Day 5: The Stairs, the Pain, and the Coke Zero

Today started so well.

A decent sleep, a bit of calm, and a feeling that maybe—just maybe—I could do something for myself.

My husband was heading out for a short walk with the dog at 8.30 before work. He said, “Just a quick one.” I saw my moment.

I can get upstairs. I can do this. I’m strong enough.

So, I bum-shuffled my way up—backwards, slowly, determined. It took time, but I got there.

I felt proud. Independent. Then… distracted. The clock ticked on, and when my husband came back, it was nearly nine. And he was not happy.

He’s juggling everything: full-time work, the kids, and now caring for me full-time. I get it.

He’s worn out. But all I wanted was a moment of independence. Just a little win,that was my Mount Everest for the day!

And yet… that small victory came at a price.

The pain in my leg flared, and I realized I now had to get back downstairs again.

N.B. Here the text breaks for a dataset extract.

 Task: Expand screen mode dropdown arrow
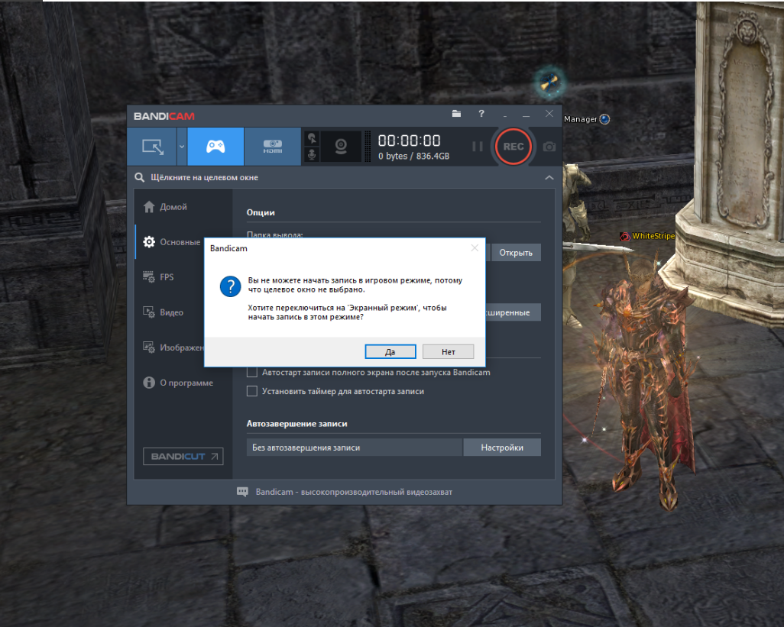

The rest of the day became much tougher.

Then there’s the water. Oh God, the water.

“Drink water.”
“Are you drinking enough?”
“Keep sipping.”

Not just from him—from everyone. Water has become the new Irish tea.

But all I want is a bloody Coke Zero.

I’m off coffee. I am told water will cure everything now as opposed to tea (why times have changed),

I’m ticking every recovery box. But I just want someone to run in, crack open a cold can, and hand it to me like it’s a trophy.

And the meds—don’t get me started. My medication board looks like a hospital pharmacy.

I’m not recovering from cancer or something catastrophic, but the volume of it is ridiculous. Necessary, but overwhelming.

My aunt called.

Her daughter went through the same kind of injury and we talked about the struggles for women especially when you  have kids aswell.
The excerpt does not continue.